<<<<

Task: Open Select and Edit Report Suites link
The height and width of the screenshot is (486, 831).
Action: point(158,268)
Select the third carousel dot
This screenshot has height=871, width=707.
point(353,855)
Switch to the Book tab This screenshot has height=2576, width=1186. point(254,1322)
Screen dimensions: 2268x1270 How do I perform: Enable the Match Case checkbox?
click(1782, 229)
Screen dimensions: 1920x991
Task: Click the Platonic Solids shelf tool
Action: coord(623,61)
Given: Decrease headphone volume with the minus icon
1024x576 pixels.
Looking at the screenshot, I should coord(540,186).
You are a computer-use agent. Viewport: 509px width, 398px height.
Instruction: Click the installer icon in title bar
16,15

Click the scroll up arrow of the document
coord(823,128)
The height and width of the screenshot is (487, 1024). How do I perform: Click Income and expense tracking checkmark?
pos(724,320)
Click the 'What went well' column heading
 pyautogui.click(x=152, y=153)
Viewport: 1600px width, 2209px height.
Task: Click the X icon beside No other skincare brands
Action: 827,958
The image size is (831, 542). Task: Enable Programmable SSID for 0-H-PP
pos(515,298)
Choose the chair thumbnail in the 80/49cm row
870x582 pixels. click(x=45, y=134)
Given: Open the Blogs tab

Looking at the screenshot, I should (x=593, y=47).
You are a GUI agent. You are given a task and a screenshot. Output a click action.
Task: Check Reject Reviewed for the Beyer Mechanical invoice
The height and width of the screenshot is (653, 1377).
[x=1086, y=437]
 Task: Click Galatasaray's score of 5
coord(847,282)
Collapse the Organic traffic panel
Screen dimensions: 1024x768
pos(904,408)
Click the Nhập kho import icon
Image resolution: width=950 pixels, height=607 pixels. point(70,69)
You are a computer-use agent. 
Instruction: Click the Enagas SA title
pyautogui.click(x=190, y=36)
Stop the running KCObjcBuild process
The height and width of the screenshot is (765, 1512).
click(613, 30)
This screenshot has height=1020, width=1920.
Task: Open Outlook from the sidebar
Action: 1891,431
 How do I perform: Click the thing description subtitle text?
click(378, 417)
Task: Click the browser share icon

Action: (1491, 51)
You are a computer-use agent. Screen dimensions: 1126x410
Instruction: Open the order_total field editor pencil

>>>>

Copy the material from the line with "Task: Click the browser share icon" through the end, replacing "share" with "bookmark" and leaving everything else unchanged.

Task: Click the browser bookmark icon

Action: (1491, 51)
You are a computer-use agent. Screen dimensions: 1126x410
Instruction: Open the order_total field editor pencil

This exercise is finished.